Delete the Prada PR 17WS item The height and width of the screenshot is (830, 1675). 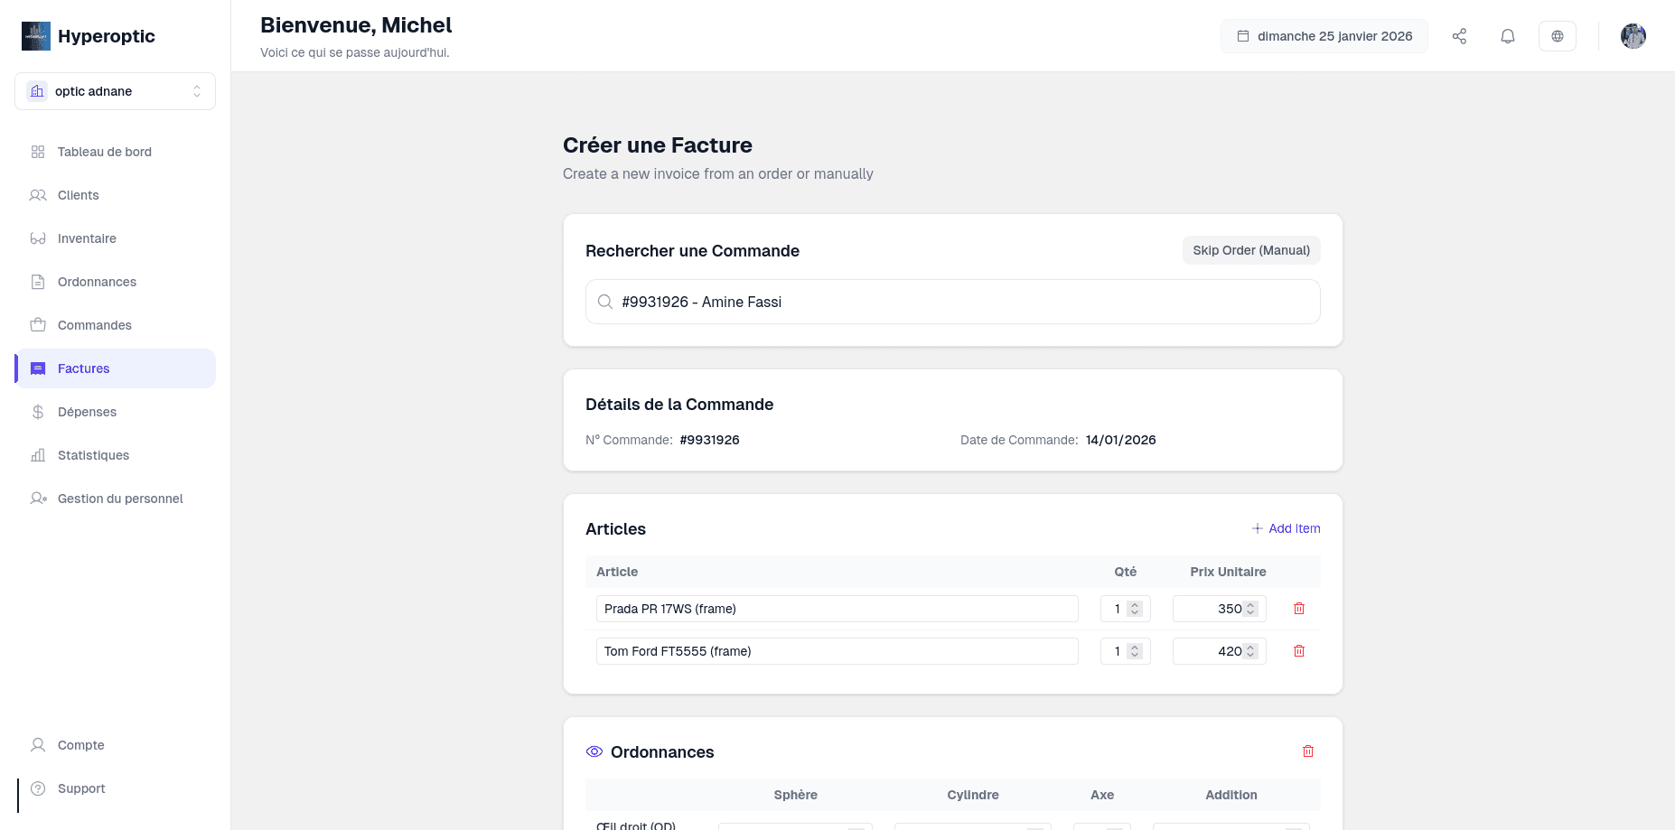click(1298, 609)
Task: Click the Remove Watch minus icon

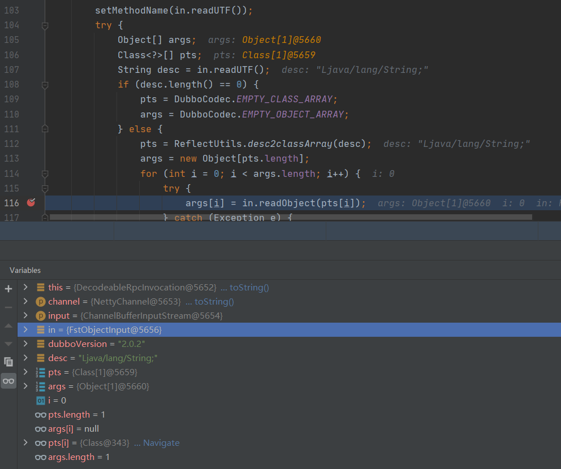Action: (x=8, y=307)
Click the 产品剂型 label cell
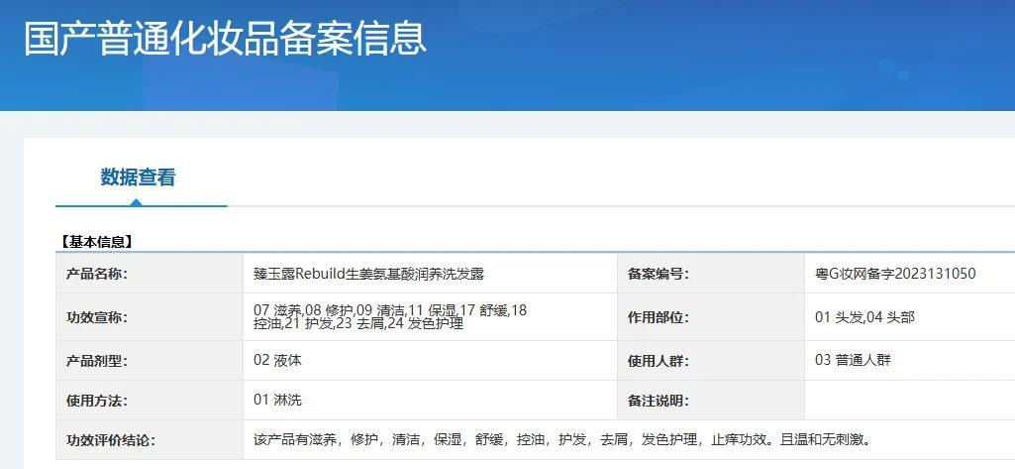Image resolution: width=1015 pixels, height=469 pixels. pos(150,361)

━━━━━━━━━━━━━━━━━━━━━━━━━━━━━━

• _Task objective_
Verbatim output, no pictures: the line holding "Task: Click the Remove Watch minus icon" and all lines after it through the last line of the material, with nothing else.

• _Finished task_
Task: Click the Remove Watch minus icon

Action: (x=8, y=307)
Click the 产品剂型 label cell
Image resolution: width=1015 pixels, height=469 pixels. pos(150,361)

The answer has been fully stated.